Les trois veilles à distinguer
| Veille | Objet | Sources typiques |
|---|---|---|
| Légale et réglementaire | Évolutions du droit de la formation | Textes officiels, lettres spécialisées, webinaires |
| Métiers et compétences | Évolutions des métiers auxquels vous formez | Observatoires de branche, publications sectorielles, employeurs |
| Pédagogique et technologique | Méthodes, outils, modalités | Éditeurs, communautés professionnelles, tests d'outils |
Les confondre est un écart classique : citer trois textes réglementaires ne démontre pas une veille métier.
Les colonnes d'un journal de veille Qualiopi
- La date de la consultation ou de la lecture.
- La source, identifiable et vérifiable.
- Le contenu retenu, en une ou deux lignes.
- L'usage qui en a été fait : document mis à jour, séquence modifiée, outil testé, ou « sans effet ».
La colonne qui fait la différence
La quatrième. Une veille collectée sans exploitation ne satisfait qu'à moitié l'indicateur. Écrire « sans effet sur notre offre » est une réponse valable, et honnête.
La routine qui tient dans la durée
Dix minutes par mois, avec une entrée par veille, produisent trente-six lignes datées sur un cycle de trois ans. C'est largement suffisant, et c'est réaliste.
Le format importe peu : un tableau, un document partagé, un carnet numérique. Ce qui compte, c'est la régularité des dates — un journal dont toutes les entrées portent la même semaine se repère immédiatement.
Ce que l'auditeur demande réellement
La question posée en audit est presque toujours la même : « quel texte avez-vous suivi ces douze derniers mois, et qu'avez-vous changé ensuite ? »

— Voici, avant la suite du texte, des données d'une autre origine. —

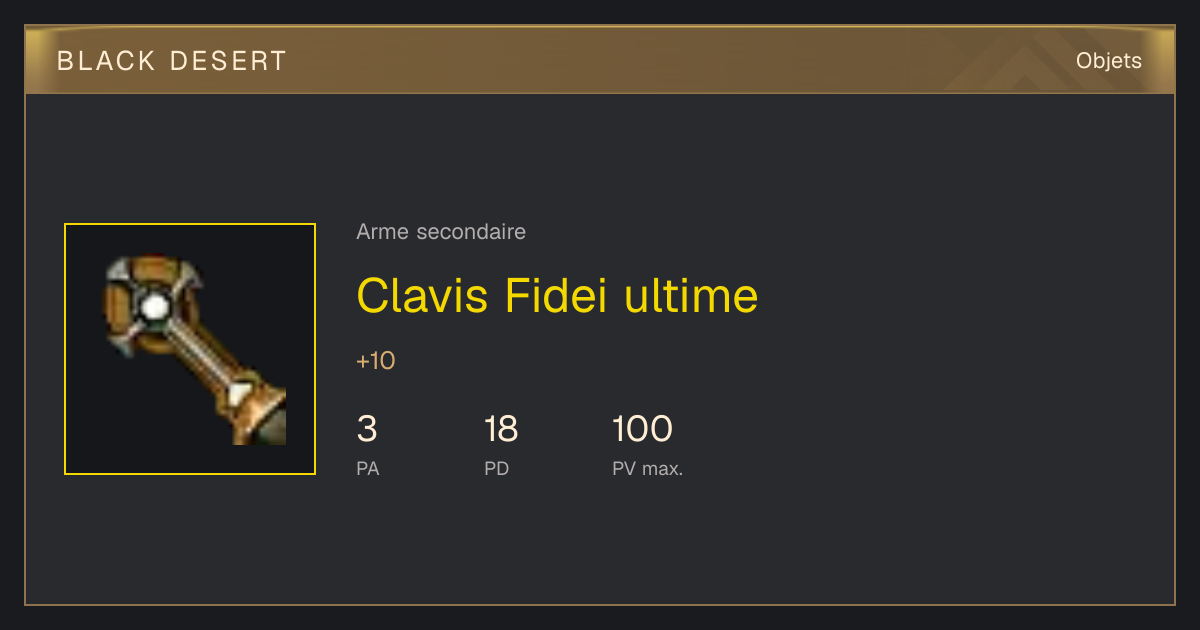Click the word ultime in the item name

click(691, 296)

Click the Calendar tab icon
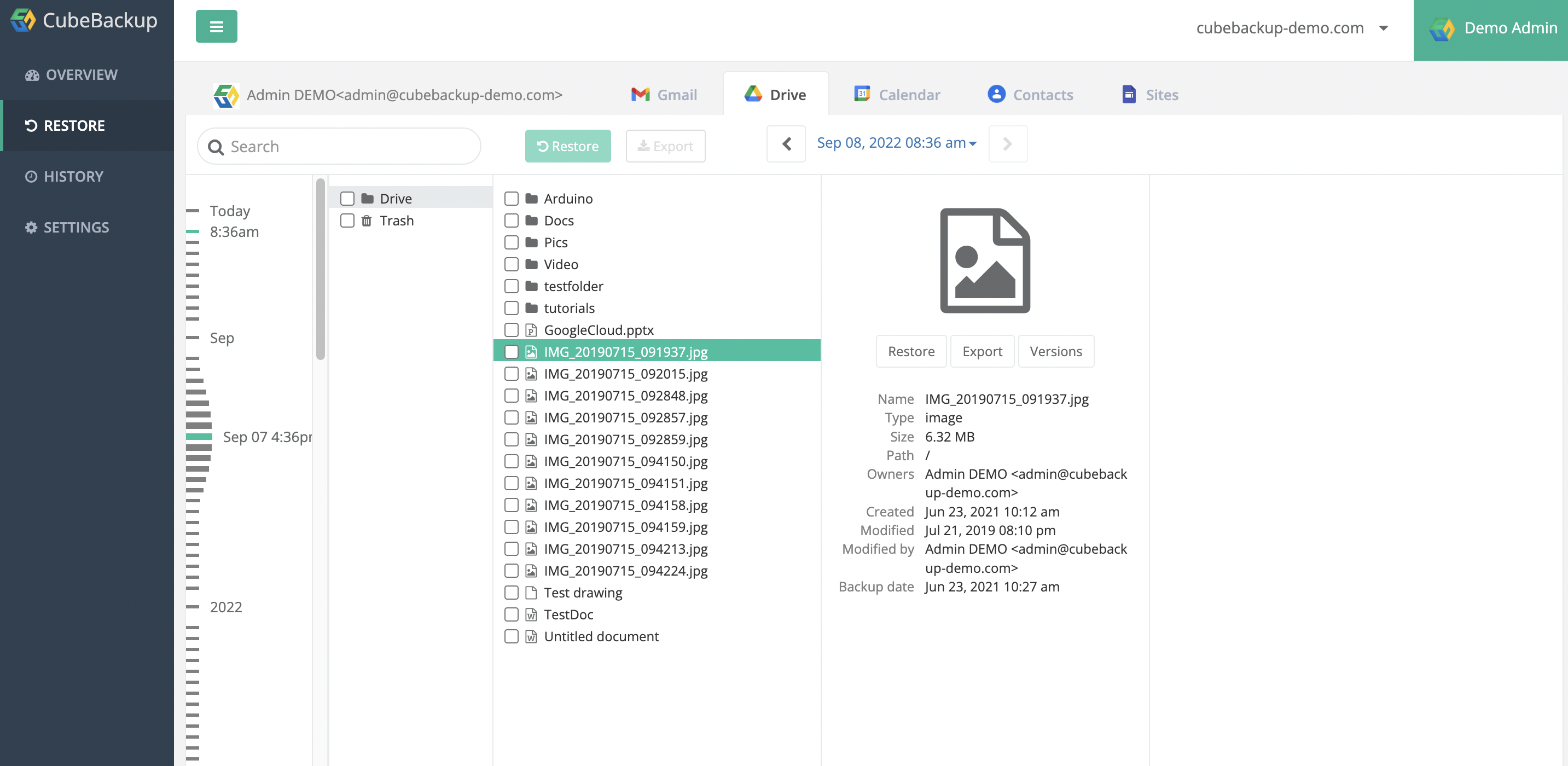[x=862, y=94]
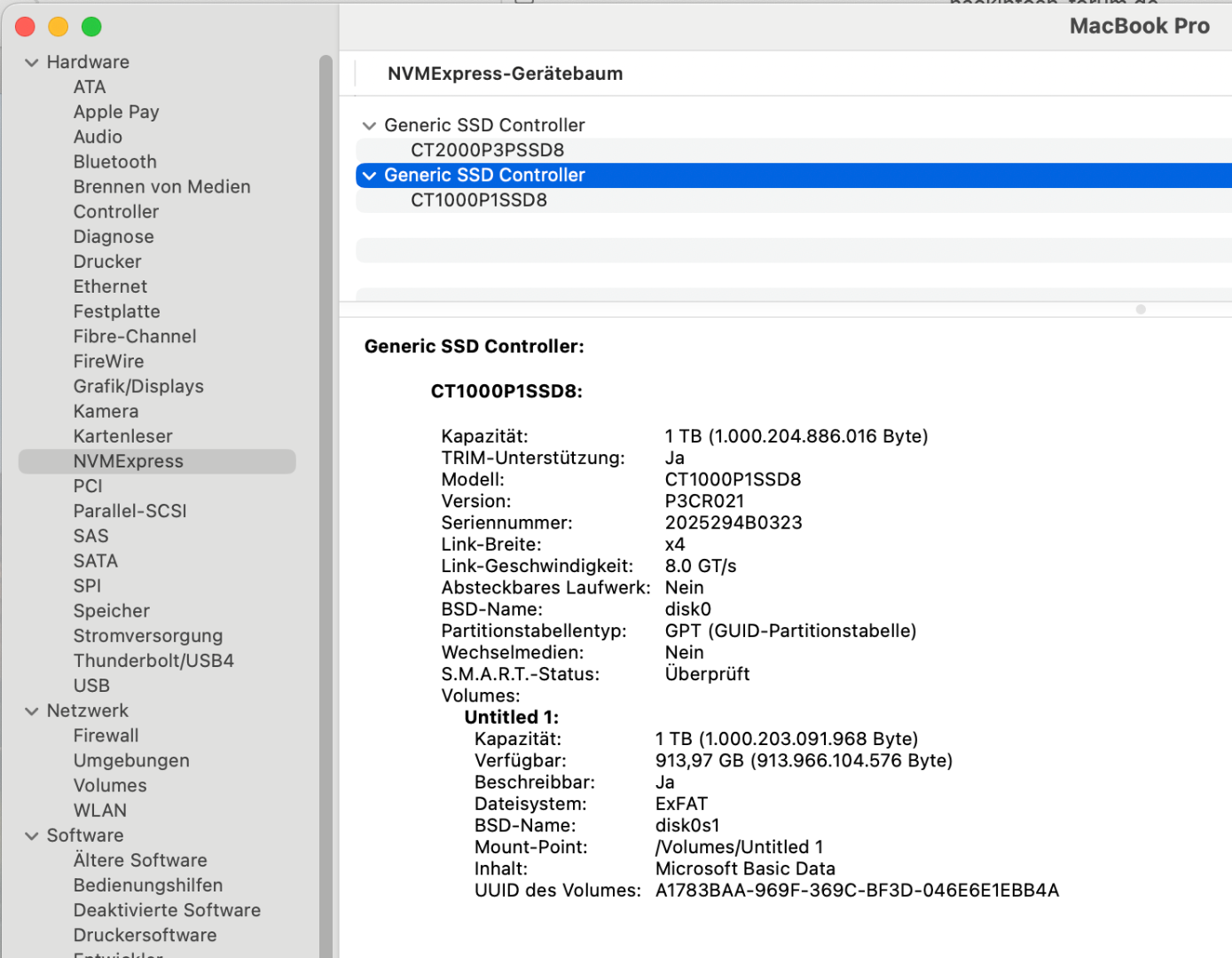Collapse the highlighted Generic SSD Controller
Screen dimensions: 1232x958
point(369,176)
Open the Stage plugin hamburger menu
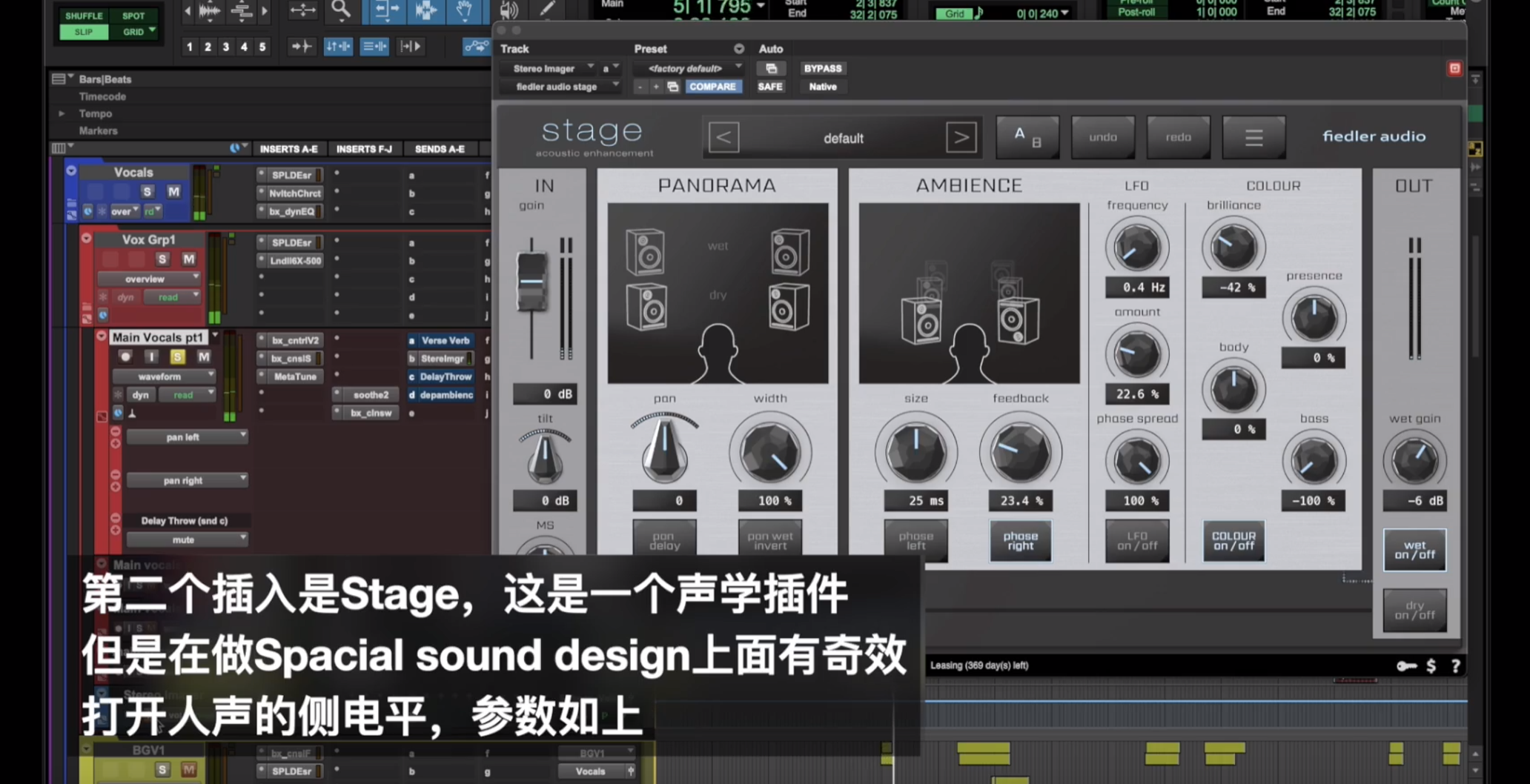This screenshot has width=1530, height=784. pos(1254,137)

Une réponse précise, avec la ligne du journal à l'appui et le document mis à jour, règle les trois indicateurs de veille en quelques minutes. Sans journal, l'échange s'enlise et l'écart est relevé.
Les sources qui tiennent la route
Une veille se juge aussi à ses sources. Quelques repères stables suffisent, et ils valent mieux qu'une accumulation de lettres d'information non lues.
- Pour la veille légale : les publications officielles du ministère chargé du travail et les textes publiés au Journal officiel.
- Pour la veille sectorielle : l'observatoire des métiers de votre branche et les publications de l'opérateur de compétences concerné.
- Pour la veille pédagogique : les publications des éditeurs d'outils, les retours d'expérience de pairs, et vos propres essais.
- En transverse : les webinaires des organismes certificateurs, qui commentent les évolutions du référentiel.
Trois à quatre sources tenues valent mieux que quinze abonnements ignorés. Ce qui est audité, c'est la régularité et l'exploitation, pas le volume de ce que vous recevez.
Trois veilles sont attendues, et les confondre coûte l'indicateur : la veille réglementaire, la veille métier et la veille pédagogique n'ont ni les mêmes sources ni les mêmes conséquences sur votre offre.
C'est l'écart le plus fréquent de tout le référentiel Qualiopi, et le moins coûteux à corriger.
Trois années de traces sont examinées lors du renouvellement Qualiopi, pas seulement les derniers mois.
Les évolutions repérées doivent se voir dans le programme et dans le questionnaire de positionnement.